Textauszug —
☆ ☆ ☆ ☆

Kein Wunder, das Verzeichnis existiert zwar, ist aber leer. Ich weiß nicht mehr, ob da vorher irgendwas drinstand.

Christoph S.

----------

## Finswimmer

Na dann schmeiß den Pfad wieder raus...  :Wink: 

Teste mal nvidia Treiber...

revdep-rebuild laufen gelassen?

emerge mal xawtv neu...

Tobi

----------

## Tinitus

 *Finswimmer wrote:*   

> Na dann schmeiß den Pfad wieder raus... 
> 
> Teste mal nvidia Treiber...
> 
> revdep-rebuild laufen gelassen?
> ...

 

Liegt am nvidia Treiber ...habe kvdr -f gestartet. Dann schnell hintereinander vv   .... dann geht es.

G. R.

----------

## Christoph Schnauß

hi ;-)

 *Quote:*   

> Probier mal 
> 
> x11-drivers/nvidia-drivers, wenn du ne neue Karte hast 
> 
> x11-drivers/nvidia-legacy-drivers, bei ner alten.

☆ ☆ ☆ ☆

Gespeicherte Dateneinträge:

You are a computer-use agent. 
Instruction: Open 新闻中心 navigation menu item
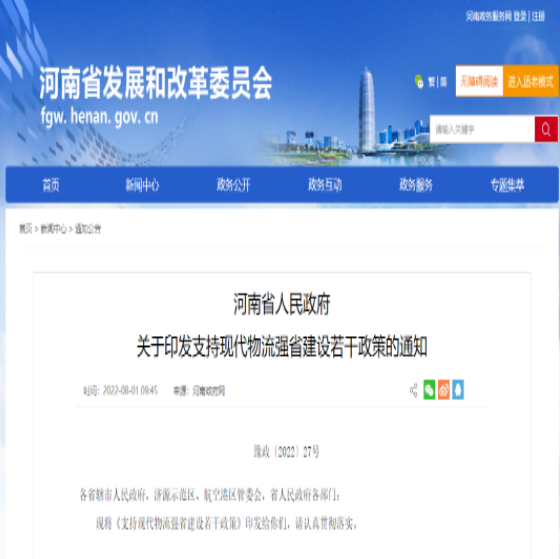click(142, 185)
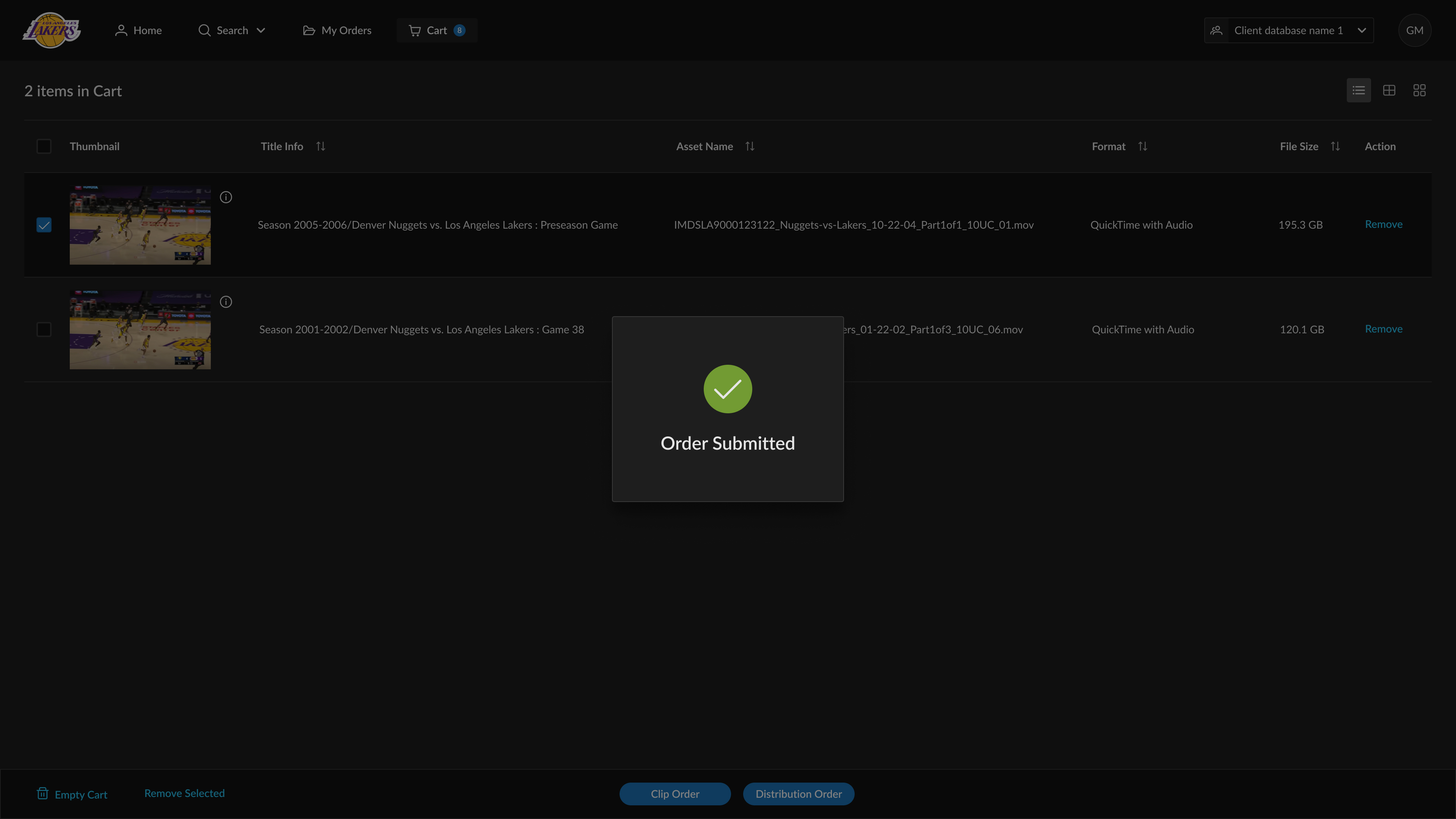This screenshot has width=1456, height=819.
Task: Switch to list view layout icon
Action: (1359, 91)
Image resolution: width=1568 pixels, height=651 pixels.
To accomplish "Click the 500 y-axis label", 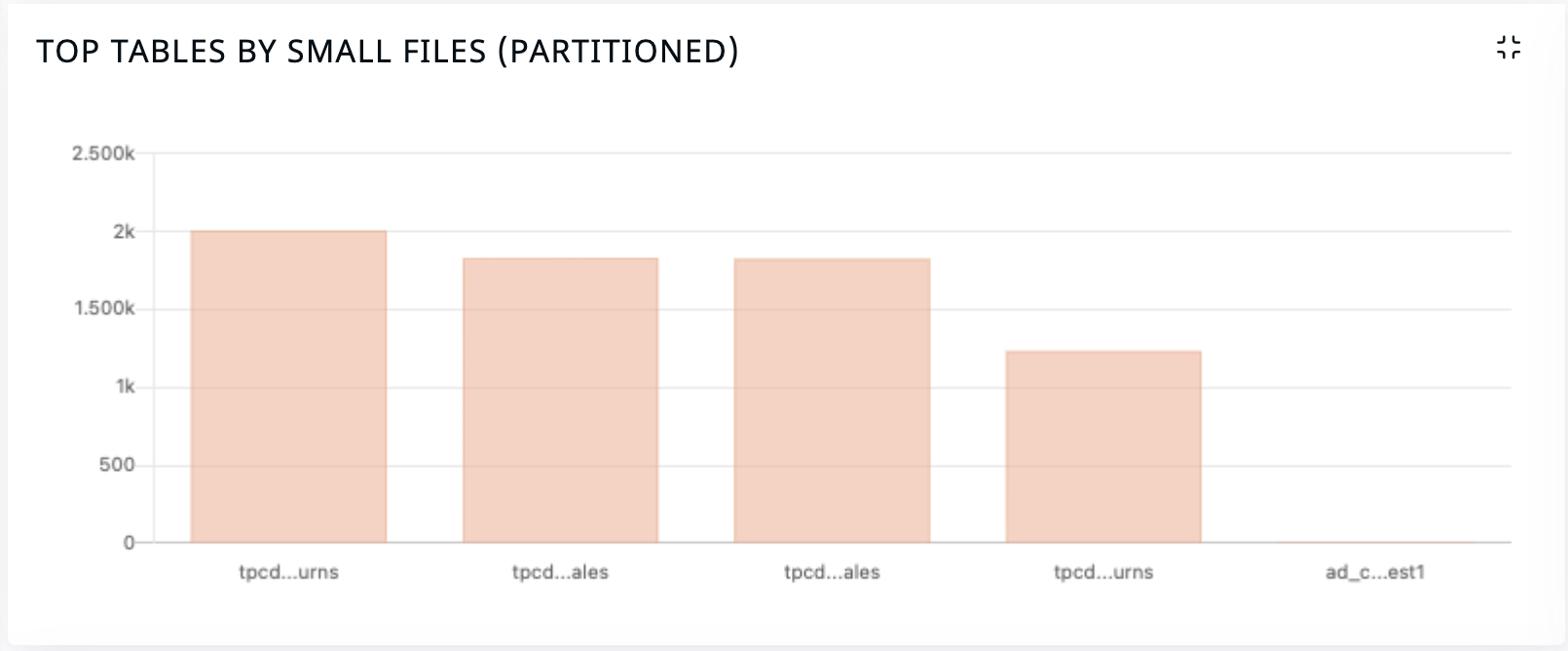I will 117,465.
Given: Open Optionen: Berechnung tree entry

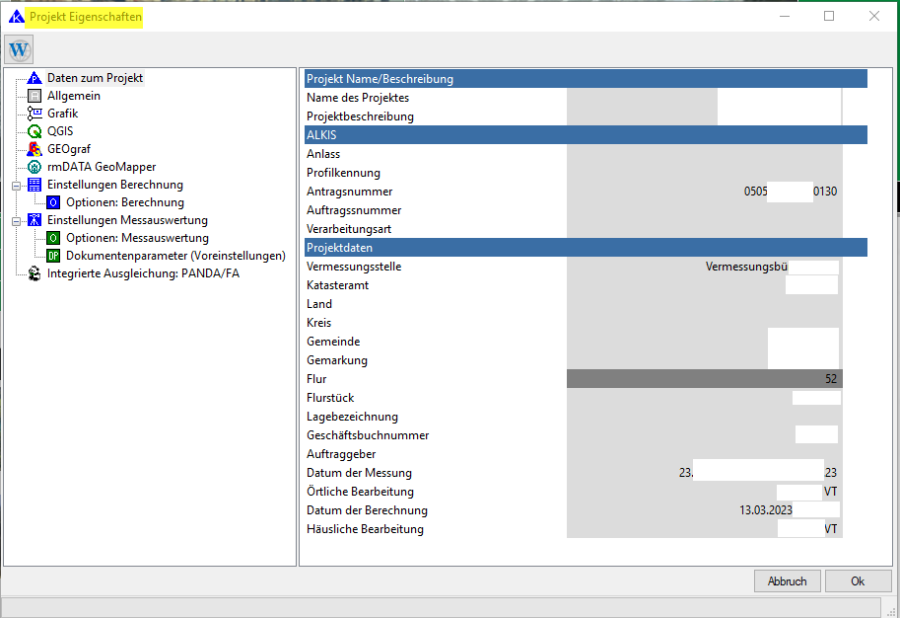Looking at the screenshot, I should tap(125, 203).
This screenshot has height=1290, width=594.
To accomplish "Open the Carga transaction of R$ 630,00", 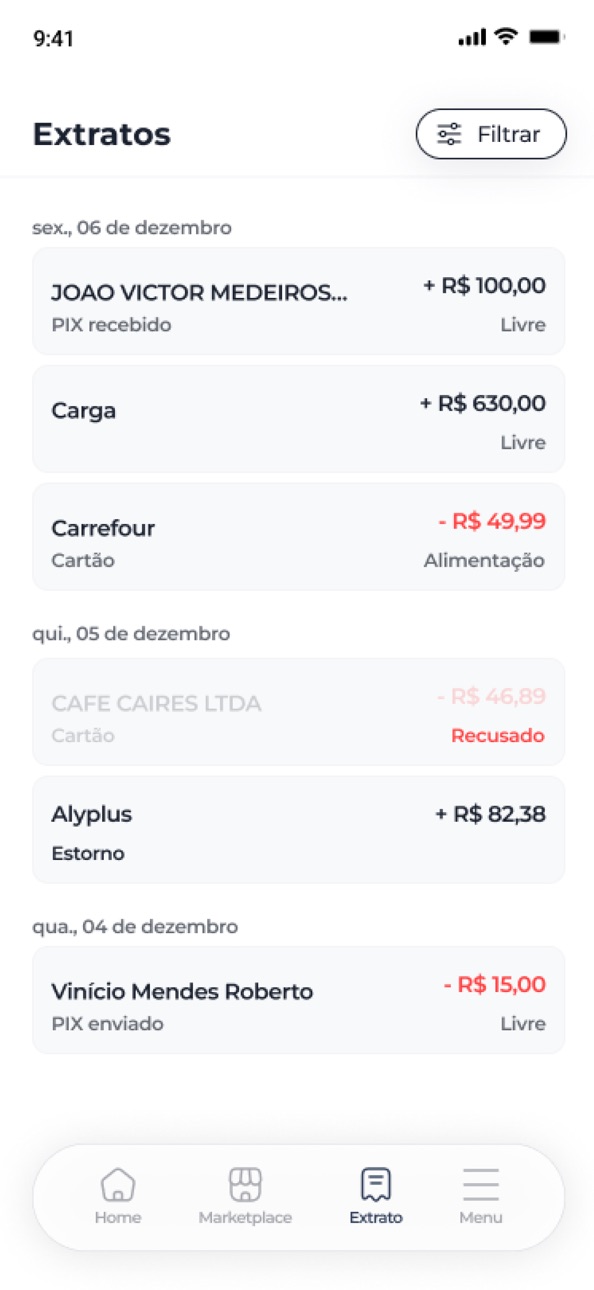I will [298, 419].
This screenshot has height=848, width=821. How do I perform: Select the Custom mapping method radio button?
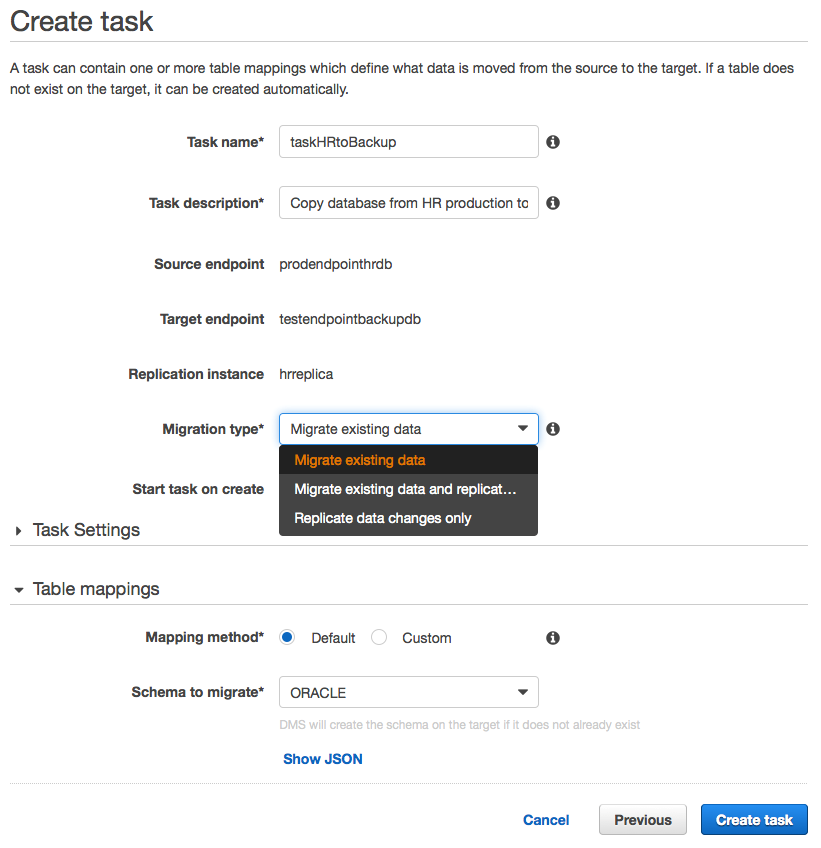pyautogui.click(x=379, y=638)
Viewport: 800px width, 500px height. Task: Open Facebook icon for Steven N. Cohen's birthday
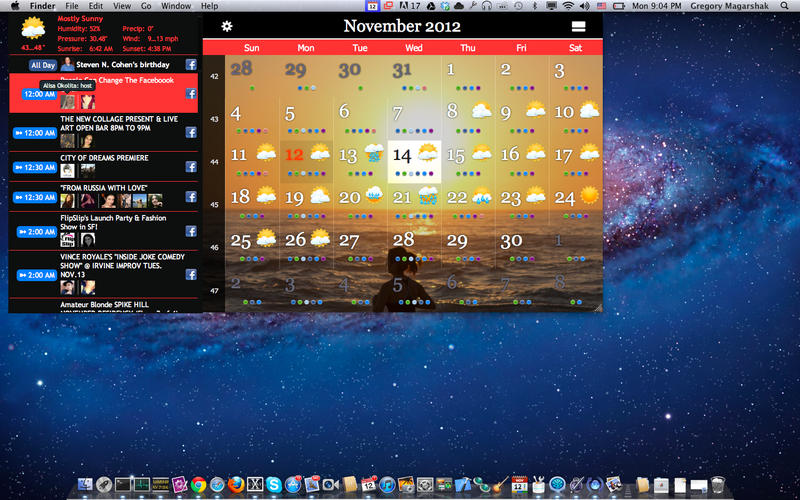click(x=190, y=65)
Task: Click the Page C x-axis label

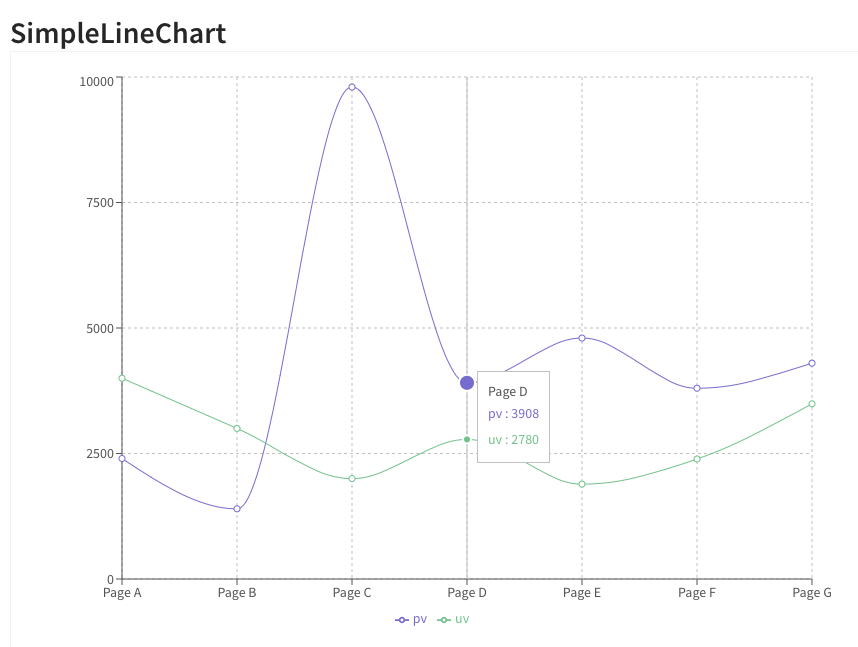Action: tap(352, 593)
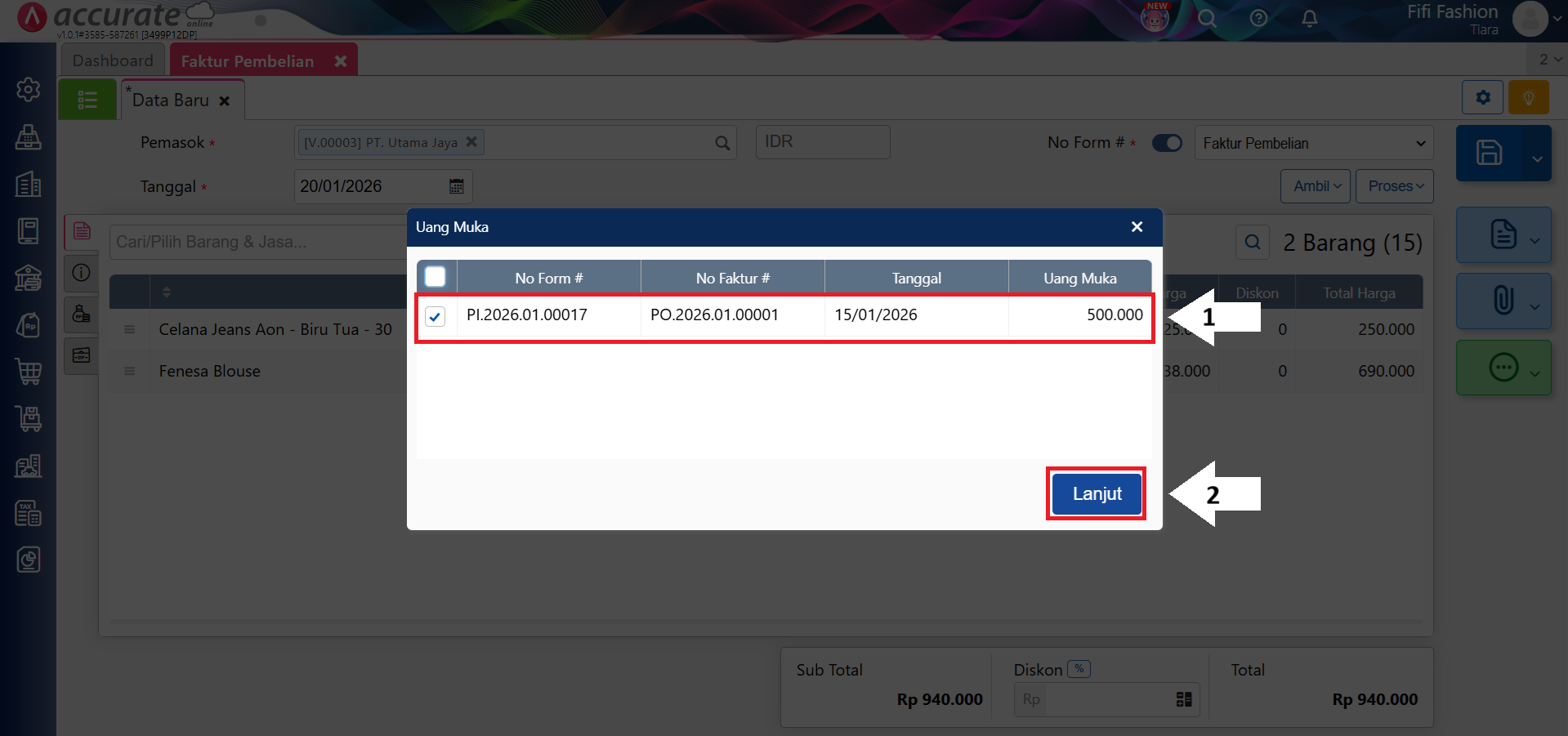Click the paperclip attachment icon
This screenshot has height=736, width=1568.
1503,301
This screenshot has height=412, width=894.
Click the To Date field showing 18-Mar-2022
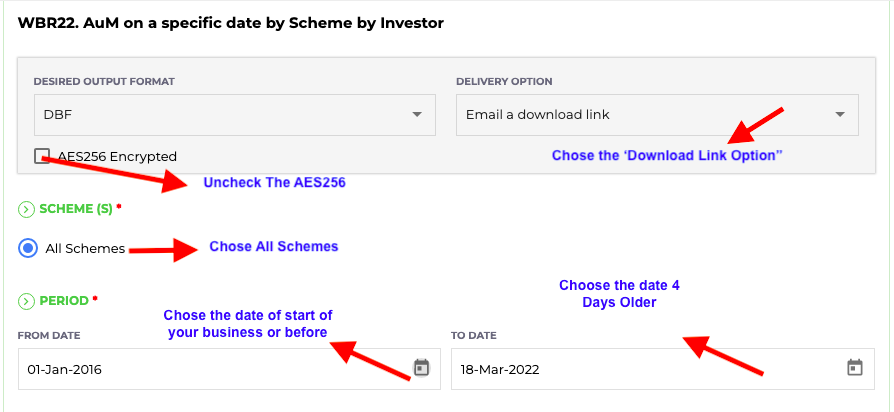coord(663,369)

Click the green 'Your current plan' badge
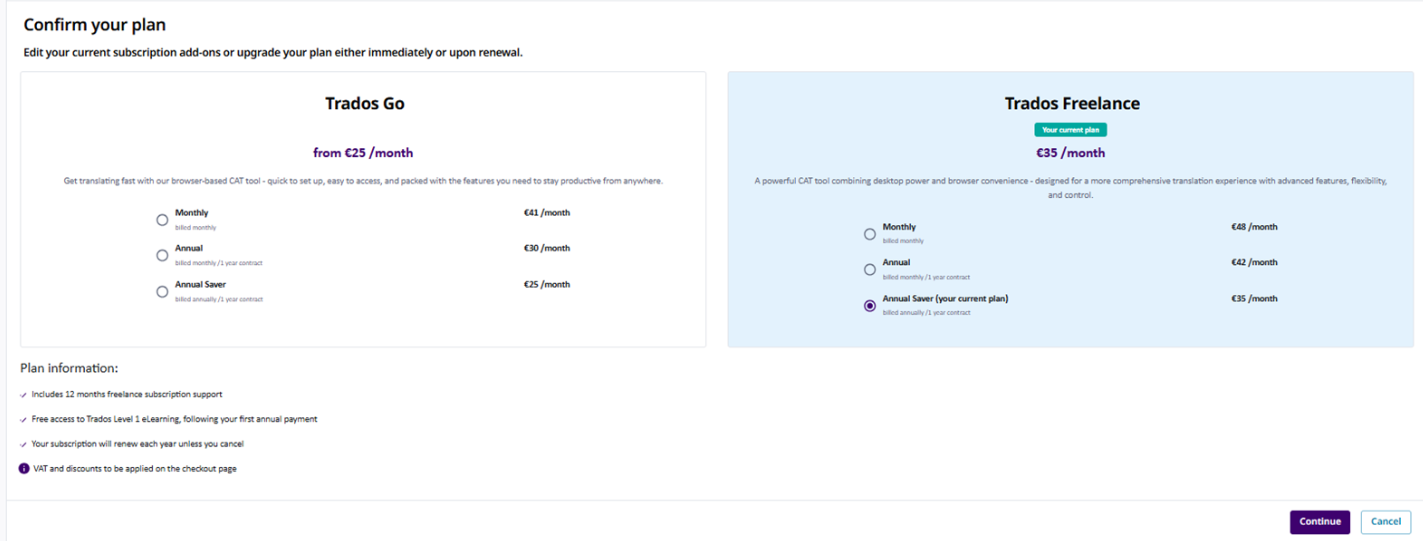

☆ ☆ ☆ ☆

Arbeitsaufträge —
A: Prüfe anhand des Forenthreads über den nvidia-Treiber, ob die folgenden Aussagen zutreffen: (i) Im ersten Beitrag heißt es, das Verzeichnis sei leer. (ii) Tinitus führt das Problem auf den nvidia-Treiber zurück. (iii) Finswimmer rät, xawtv zu entfernen. Antworte jeweils mit Ja oder Nein und zitiere die entscheidenden Worte wörtlich.
B: Setze den Forenthread über den nvidia-Treiber im Anschluss an seinen letzten Satz fort.

Lösungen je Aufgabe —
A:
(i) Ja: „das Verzeichnis existiert zwar, ist aber leer“
(ii) Ja: „Liegt am nvidia Treiber“
(iii) Nein: „emerge mal xawtv neu“

B:
> ...

 

Ähm ... was meint hier "neu" und was ist "alt"? Meine Karte heißt exakt NVIDIA GEForce FX 5200.

 *Quote:*   

> revdep-rebuild laufen gelassen? 
> 
> emerge mal xawtv neu... 
> 
> 

 

Das ist alles passiert.

Ich kann noch nicht bestätigen, daß es am Treiber der Grafikkarte glegen haben soll. An meiner Hardware (was ja auch die Hauppauge-Karte betreffen könnte) hat sich schließlich nix geändert, und die hat lange Zeit großartig funktioniert - und tut es noch immer, wenn ich von einer anderen Platte aus FreeBSD laufen lasse (mit identischer Hardware, und da klaptts mit xawtv in derselben Version).

Christoph S.

----------

## Christoph Schnauß

hallo,

 *Finswimmer wrote:*   

> Probier mal 
> 
> x11-drivers/nvidia-drivers, wenn du ne neue Karte hast
> 
> x11-drivers/nvidia-legacy-drivers, bei ner alten.

 

Mal abgesehen davon, daß ich nicht weiß, ob meine Karte nun "alt" ist - ich kann diese Treiber nicht emergen, weil die (noch) xorg-server-1.0.99 haben wollen. Nach dem Update auf xorg 7.1 habe ich aber xorg-server-1.1.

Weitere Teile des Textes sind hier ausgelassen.